*** Opening RECORDS FOR THE EXERCISE ***

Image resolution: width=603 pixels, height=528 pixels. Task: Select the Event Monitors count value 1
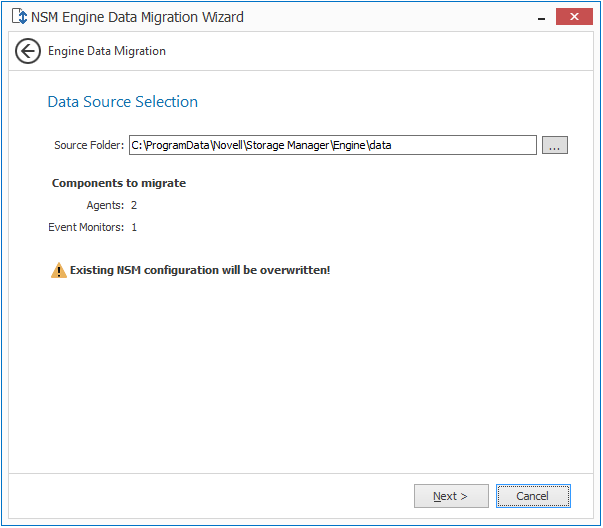click(134, 227)
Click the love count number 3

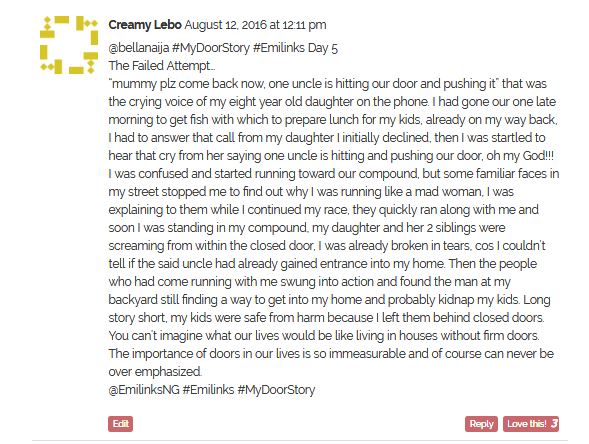click(554, 424)
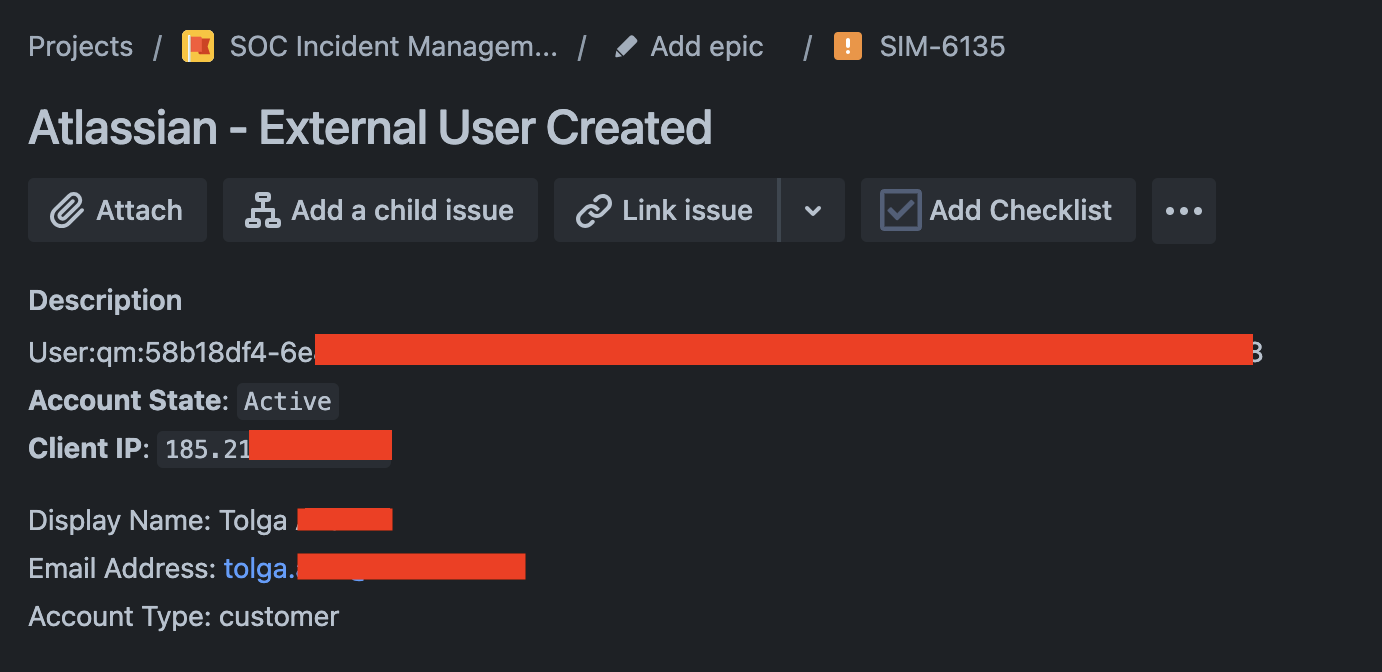Open the SIM-6135 issue key link

[942, 47]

*** Closing RECORDS FOR THE EXERCISE ***

● **TASK GOAL**
The whole listing should be retyped word for word; none of its pictures belong in the copy.

● **RESPONSE TO THE EXERCISE**
Image resolution: width=603 pixels, height=528 pixels. Task: Select the Event Monitors count value 1
click(134, 227)
Click the love count number 3

click(554, 424)
Open the SIM-6135 issue key link

[942, 47]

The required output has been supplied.